The chart above highlights NextGen benefits accrued by year and segregated into three capability groups: communication, navigation and surveillance; automation; and separation.

Benefits measured after implementation continue to accumulate in subsequent years. The cumulative increases result from continued benefits from previous implementations plus new implementations.

Total achieved benefits measured thus far represent key implementations. Learn about achieved benefits by year and type or by domain of the capabilities measured, and capabilities the FAA measures as part of NextGen performance reporting.

Looking Ahead

Total achieved benefits measured thus far represent key implementations but are only a portion of the expected future benefits. Implemented capabilities to date will continue to produce benefits, and more recent implementations like En route DataComm will support additional benefit increases. As measurable capabilities expand and mature on the NextGen infrastructure, future benefits are expected to continue to grow annually. These include NextGen’s contributions to reducing carbon dioxide emissions.

The pandemic delayed the complex choreography of engineering, ongoing recurrent and new training for air traffic controllers, and program management assets necessary to expand NextGen capabilities. The FAA has reduced activities that are not directly tied to safely operating the NAS. With budget challenges, training and infrastructure replacements, new implementations will be less than pre-COVID planning. But still, benefits continue to accrue and will increase as air traffic re-emerges and FAA implementation activities fully resume.

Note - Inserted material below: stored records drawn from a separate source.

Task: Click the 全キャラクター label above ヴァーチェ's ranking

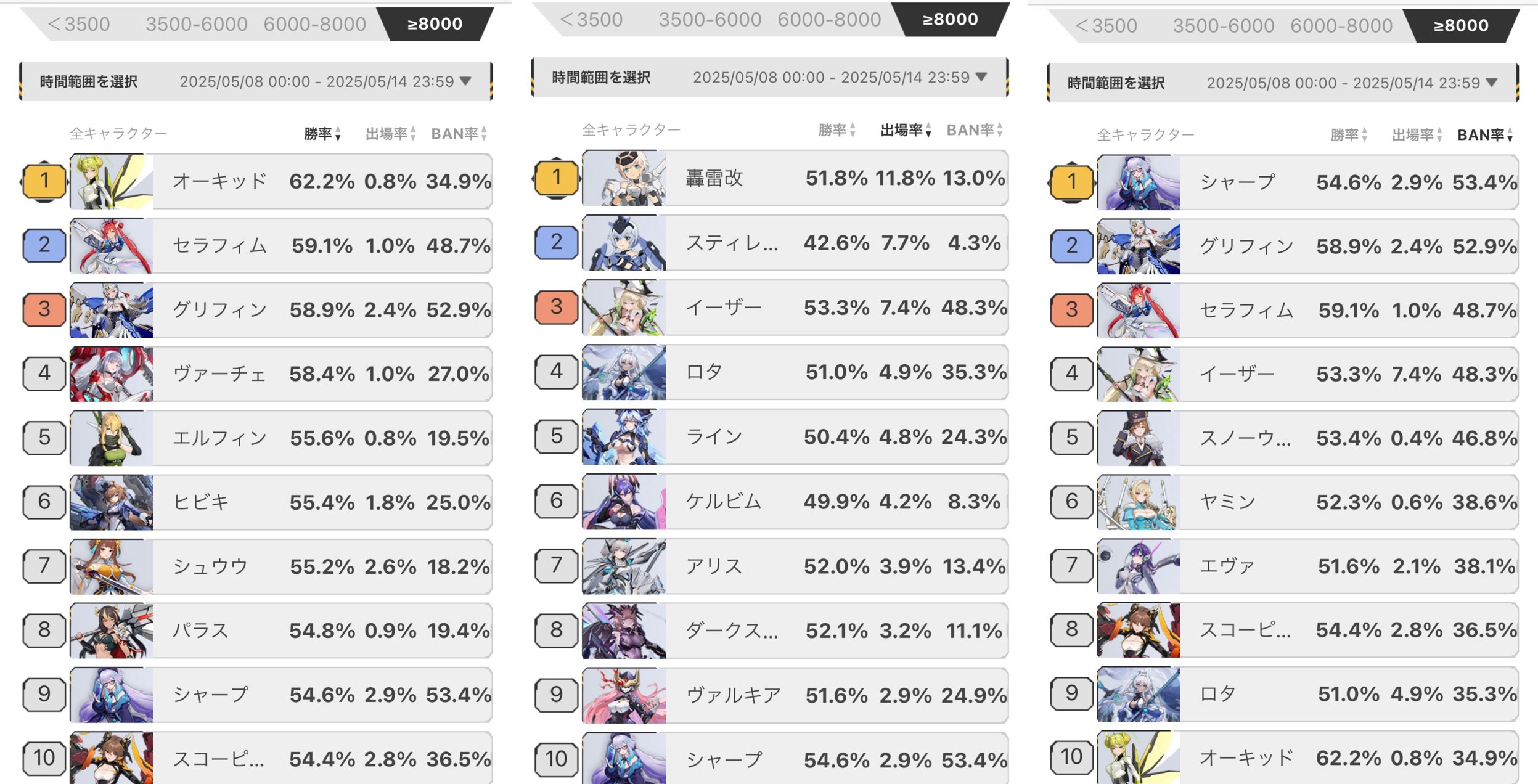Action: coord(118,134)
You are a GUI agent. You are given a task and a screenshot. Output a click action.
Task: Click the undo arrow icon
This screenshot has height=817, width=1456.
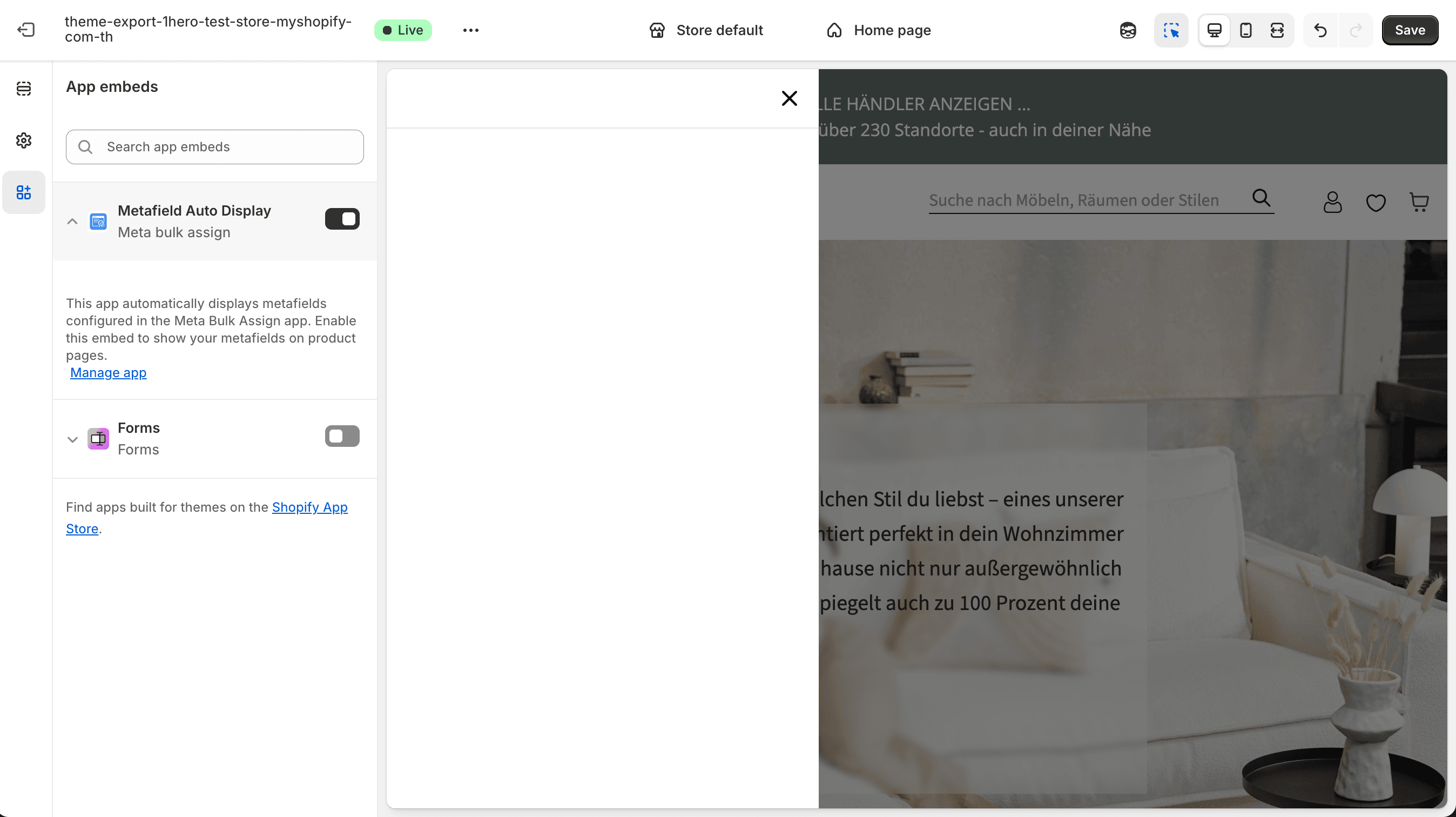[1320, 30]
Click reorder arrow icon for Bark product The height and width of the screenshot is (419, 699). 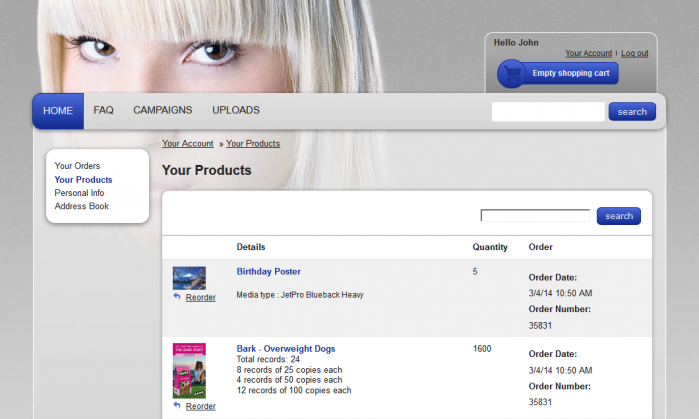[x=177, y=406]
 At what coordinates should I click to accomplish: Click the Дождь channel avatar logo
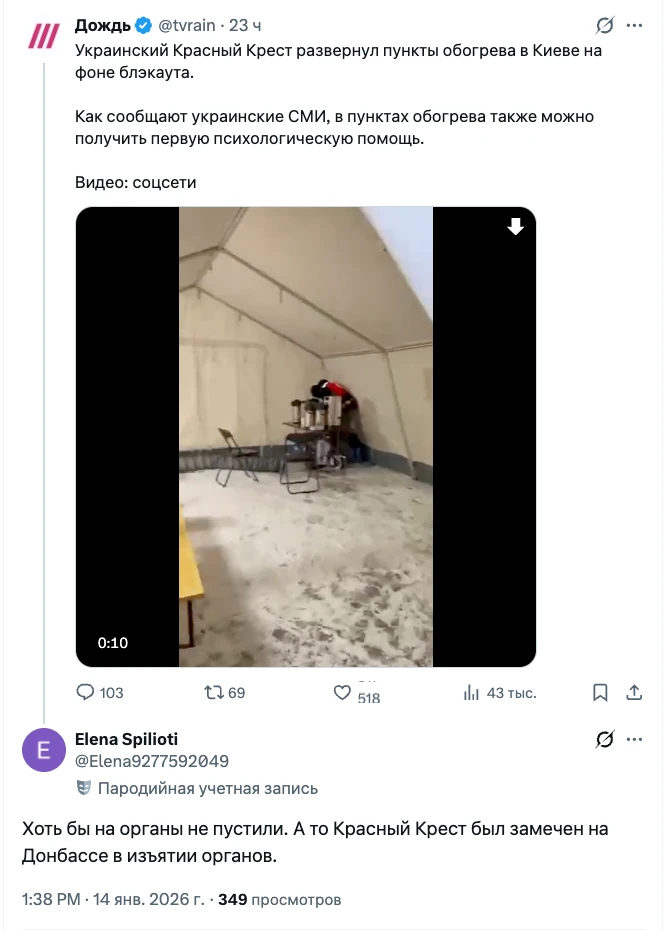[x=43, y=36]
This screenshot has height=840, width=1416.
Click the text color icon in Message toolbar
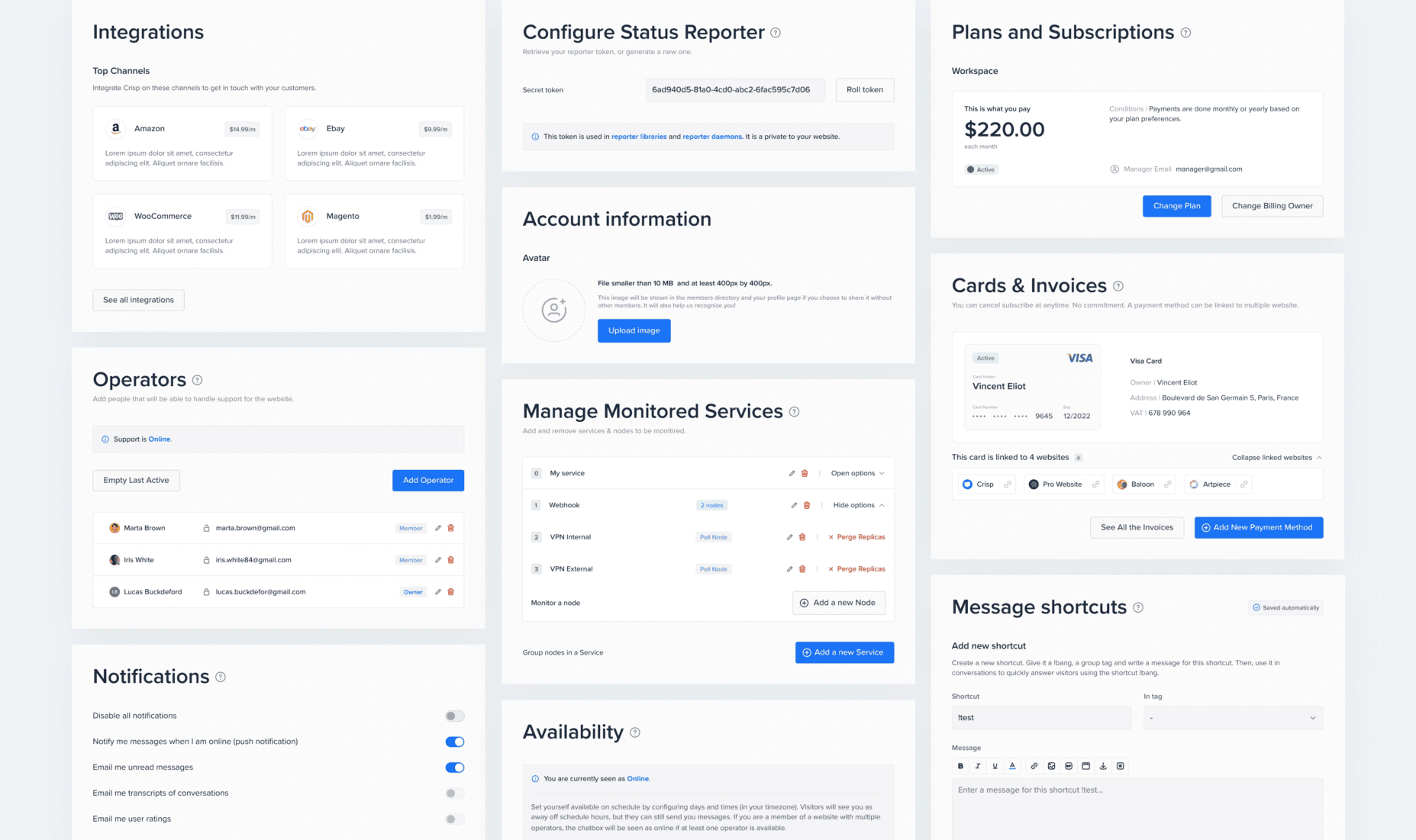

Industry is also facing financial challenges with equipping fleets, an essential component to realizing NextGen benefits. With the NAC, stakeholders are engaging on the best steps forward. Information sharing is continually improving transparency and decision-making.

The underlying basis for NextGen improvements to the NAS remains firm, and benefits projections are closely linked to implementation and equipage schedules as well as returning demand. The FAA continues working with industry to form a consensus on NextGen enhancements’ data, methodologies, and value. This work influences how we prioritize future implementations to maximize benefits.